Proposition. Let $X_1, \dots, X_n$ be independent random variables over the probability space $(S, \mathcal{A}, \mu)$ such that $X_i \sim \gammad(\alpha_i, \beta)$ (Note that $\beta$ is fixed). Let $Y = X_1 + \cdots + X_n$, then $Y \sim \gammad(\alpha_1 + \cdots + \alpha_n, \beta)$.
Proof. We compute the mgf of $Y$ using \eqref{eq:gamma} to see
$$ M_Y(t) = \prod_{i=1}^nM_{X_i}(t) = \prod_{i=1}^n(1 - \beta{t})^{-\alpha_i} = (1 - \beta{t})^{-(\alpha_1 + \cdots + \alpha_n)}. $$
Uniqueness of mgfs give us $Y \sim \gammad(\alpha_1 + \cdots + \alpha_n, \beta))$ and the proof is complete.

The $\chi^2$ Distribution

We define the $\chi^2$ distribution with $p$ degrees of freedom as $\gammad(p/2, 2)$. Before we get to our first examples, let's make an observation. Let $Y = X^2$ for some random variable with pdf $f_X$. For $y > 0$, we see for cdf $F_Y$ of $Y$
$$ F_Y(y) = \P_{Y}(X^2 \le y) = \mu_Y(\{t \in \mathbb{R} \vert -\sqrt{y} \le t \le \sqrt{y}\}) = F_X(\sqrt{y}) - F_X(-\sqrt{y}), $$
and so
$$ \label{eq:sq}\tag{5} f_Y(y) = \lib[]{y}F_Y(y) = \frac{1}{2\sqrt{y}}\left(f_X(\sqrt{y}) + f_X(-\sqrt{y})\right). $$

Let's apply \eqref{eq:sq} to the standard normal distribution.
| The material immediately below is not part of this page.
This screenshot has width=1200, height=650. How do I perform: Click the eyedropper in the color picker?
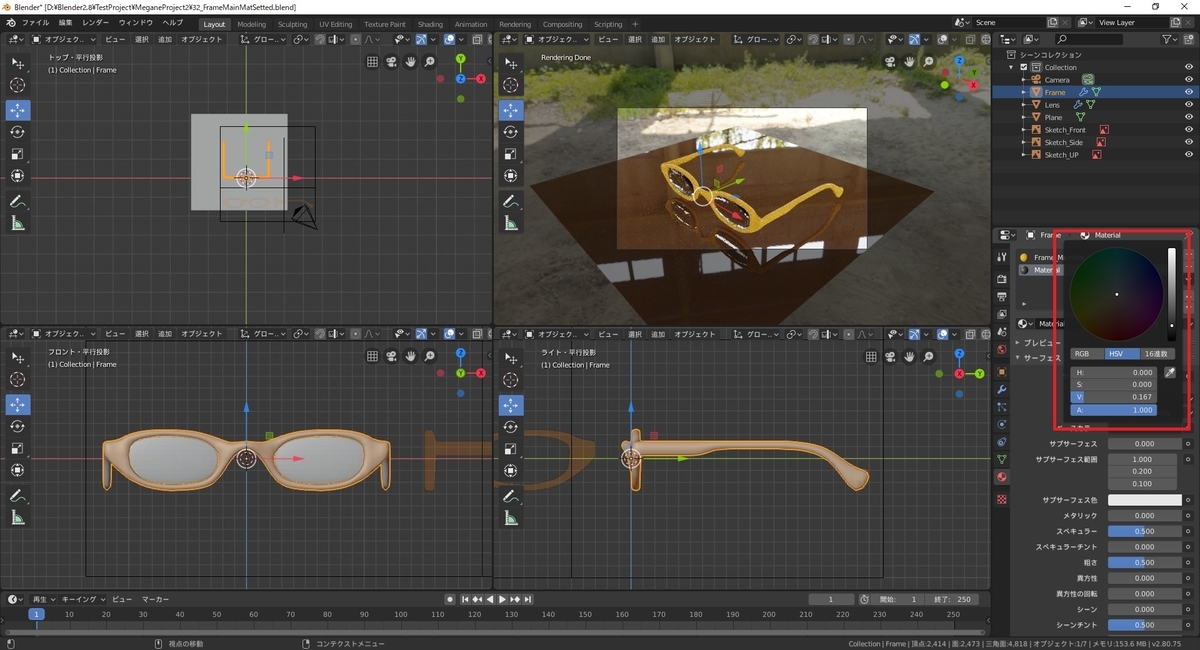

Example. Take $X$ to be the standard Gaussian distribution, so that $X$ has pdf
$$ f_X(x) = \frac{1}{\sqrt{2\pi}}e^{-\frac{x^2}{2}} $$
for all $x \in \mathbb{R}$. Let $Y = X^2$, and now we see from \eqref{eq:sq},
$$ f_Y(y) = \frac{1}{\sqrt{2\pi{y}}}e^{-\frac{y}{2}} = \frac{y^{-\frac{1}{2}}}{\Gamma(\frac{1}{2})\sqrt{2}}e^{-\frac{y}{2}} $$
for $y > 0$. Thus $Y \sim \gammad(1/2, 2)$ and so $Y$ has a $\chi^2$ distribution with one degree of freedom.
Thus we get the following important result.
Proposition. Let $X_1, \dots, X_n$ be a set of independent random variables with the standard Gaussian distribution. Let $Y$ be
$$ Y = X_1^2 + \cdots + X_n^2 $$
then $Y$ has a $\chi^2$ distribution with $n$ degrees of freedom.

Counterexamples

Our first counterexample will be a distribution that does not have a mgf.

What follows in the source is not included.